Bachelor Pad - Part 2: Living Room

Hello Viewers!

Last time we met, we explored the upgrading of my son Majors' bedroom. The problems of the "boy's" shared apartment were touched upon, and now we get to take a look at what used to be a dismal eating area.

This dining area was really a greater problem than the bedrooms: definitely on the small side for something that has to double as a living room; only one, narrow, strangely placed, window; and with an overhead fluorescent light fixture that made us all depressed. There is something about that dead, colorless, shadow-less “light” that always makes me feel like I am in some very low-budget production of “The Night of the Walking Dead”. My sons feel the same way. 

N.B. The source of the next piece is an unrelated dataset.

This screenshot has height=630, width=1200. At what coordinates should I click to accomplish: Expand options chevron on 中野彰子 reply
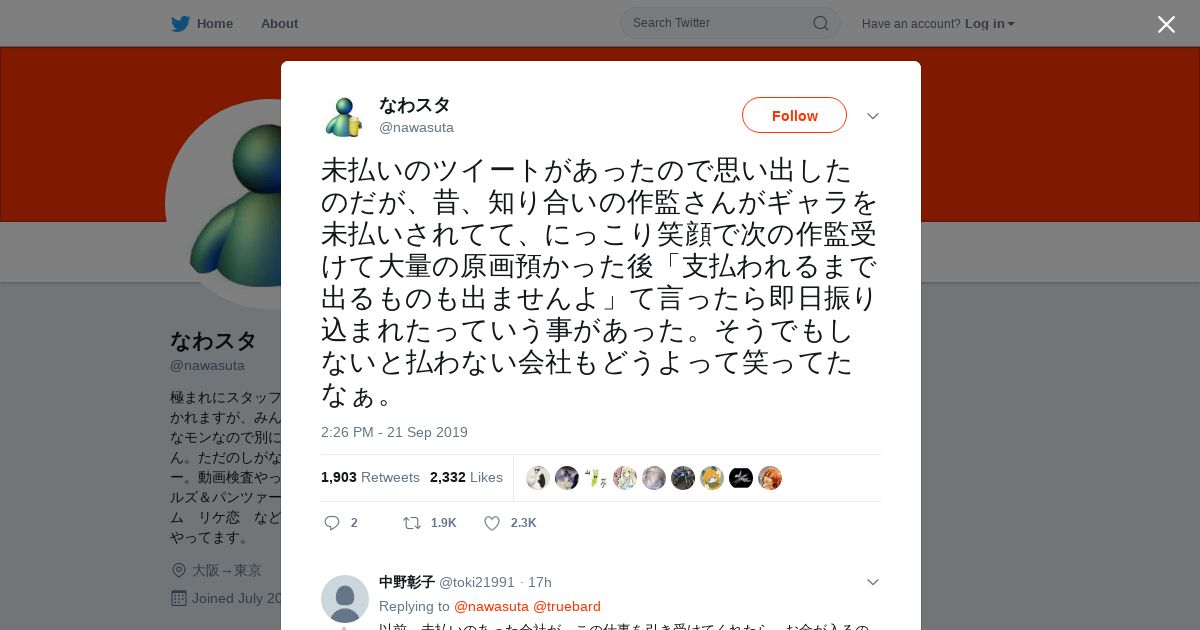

According to Major the worst eye-sore was the floor, which he wanted covered and hidden. To me, the worst eye-sore was not the floor but the walls, papered in an elegant shade of Vomit. An over-the-door coat rack intruded further into the limited space. The door to the left leads to the rest of the apartment - the part which they cannot use.

Turning around, with one's back to the window, one gets the pleasure of an uninhibited view of the actual kitchen. What a thrill!

The archway barely glimpsed to the left leads to the bedrooms and bath.                     Below, more kitchen...

And finally, full circle, with the entry door to the left in the back. A sad story.

“It looks like nobody is living here” Major complained, which I took to mean that the whole place was lacking in what we decorating professionals call “the home comforts”. Again – repainting was not an option, and the prospect of a new ceiling light also involved too many complications and had to be abandoned. I would have to adopt a “Divert and Conquer” strategy. 

First of all, I went foraging in the storage part of the apartment and found - a green armchair, still sweating in its plastic cover, which had remained untouched since the 1950s. Liberated therefrom, and wiped down, it looked quite nice, and perfectly complemented a small side table (a former sewing machine table) that I had just discarded from my own lair, and which Minor had requested for himself. The little green ottoman we had already found in a closet - nothing much to look at, but together with the chair it wasn't so bad.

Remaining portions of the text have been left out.